AUSTRALIA'S rural sector might not want to rush into a free trade agreement (FTA) with China, but with the rest of the world eyeing the Asian consumer powerhouse we could soon find China is busy doing a lot more business with our competitors.
It has been nearly a decade since negotiations began and we've heard plenty about the benefits of getting into China from New Zealand's booming dairy trade.
Our dairy trade for the previous financial year almost doubled to $440 million without an FTA, so the potential is massive and a good deal for dairy would help our processing sector as well.
However, with China investing in its own dairy herd, including importing as many as 79,000 head from Australia last year, is it going to risk undermining that investment by allowing in more Australian products on lower tariffs?
And if it does, what could be the trade-off? Relaxed policies around Chinese investment on our shores?
With comparatively low tariffs on Chinese goods already, we've entered negotiations with one less bargaining chip than many other countries.
Agriculture should benefit from a signed deal, but there will be trade-offs along the way.
With the Black Sea region now supplying much of our traditional Middle Eastern grain markets, it's important we increase the volumes going into Asia.
However, gains in other commodities, like the opening of gas exports into China, will increase our processing costs.
So cost of production will remain a ball and chain on our competitiveness.
Therefore, once a deal is signed we need to have relationships and potential supply chains established.
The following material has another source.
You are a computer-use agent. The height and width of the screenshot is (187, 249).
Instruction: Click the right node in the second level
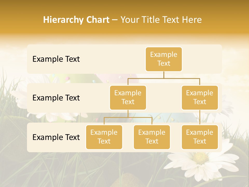(200, 98)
We also need a FTA which allows us to do more than just pour bulk commodities into the hull of a ship.
We need to sell our products at a price premium.
Northern Australian beef, for example, could be sold as a premium, healthy grass-fed product, even if its main market was Chinese hot pots.
In fact, branded beef could go a long way to reducing the price pressure the cattle market has experienced throughout the past couple years.
And given our size - or lack thereof compared with many other countries - as a producer of most products, branding and well-managed supply chain relationships will be key to turning a dollar in China.
But without a good deal, progress will be slow.